Description of the task:
The stretch wanted below opens at the line containing "Where should I click to: Open the Widok" and closes at the line containing "Click code line". Please return it exactly, with no other lines.

Records:
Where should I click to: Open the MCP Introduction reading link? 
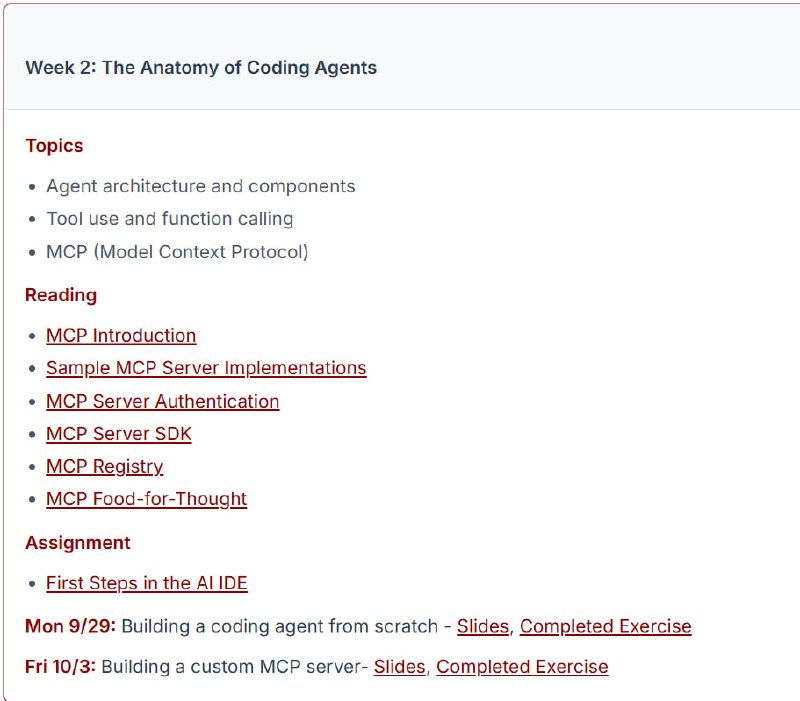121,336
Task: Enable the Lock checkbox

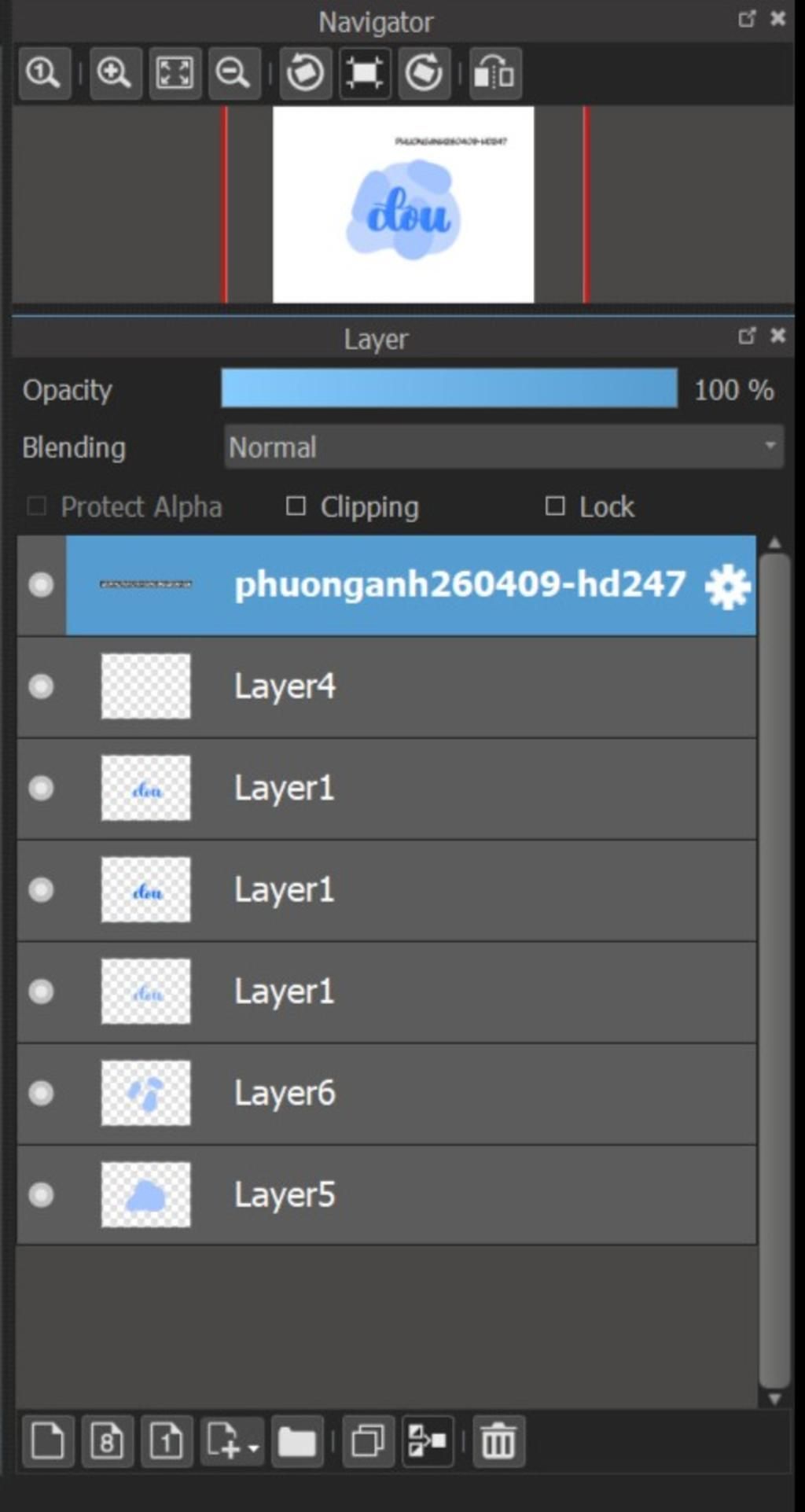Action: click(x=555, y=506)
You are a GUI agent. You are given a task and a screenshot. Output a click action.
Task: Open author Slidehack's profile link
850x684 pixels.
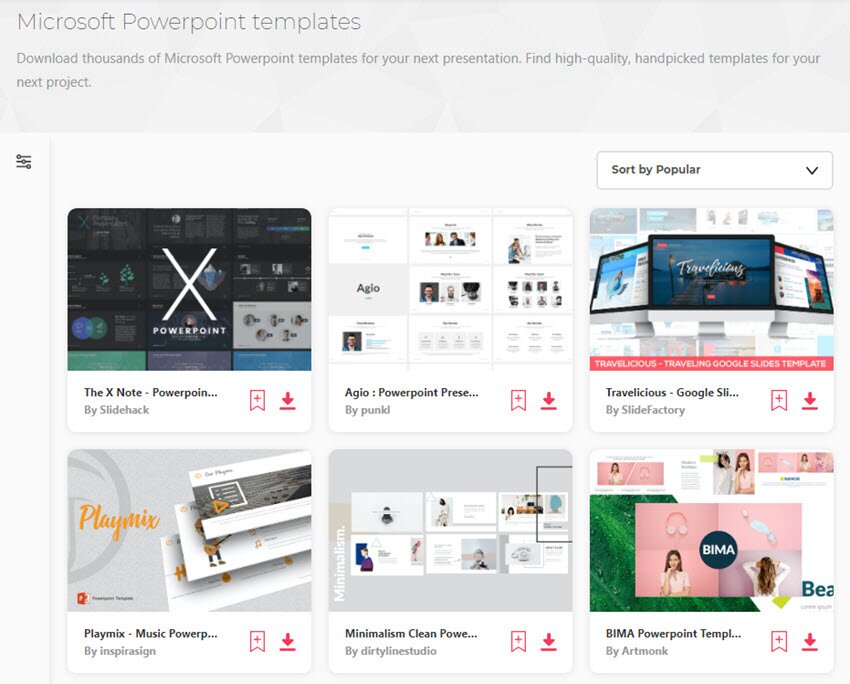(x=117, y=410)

==

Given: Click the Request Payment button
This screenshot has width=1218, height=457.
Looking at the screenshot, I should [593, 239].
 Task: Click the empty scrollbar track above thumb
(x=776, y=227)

--

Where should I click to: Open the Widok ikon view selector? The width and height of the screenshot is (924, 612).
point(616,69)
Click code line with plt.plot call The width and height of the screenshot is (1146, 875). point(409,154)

Task solution:
Where should I click to: Open the Widok ikon view selector? The width and height of the screenshot is (924, 612).
point(616,69)
Click code line with plt.plot call The width and height of the screenshot is (1146, 875). point(409,154)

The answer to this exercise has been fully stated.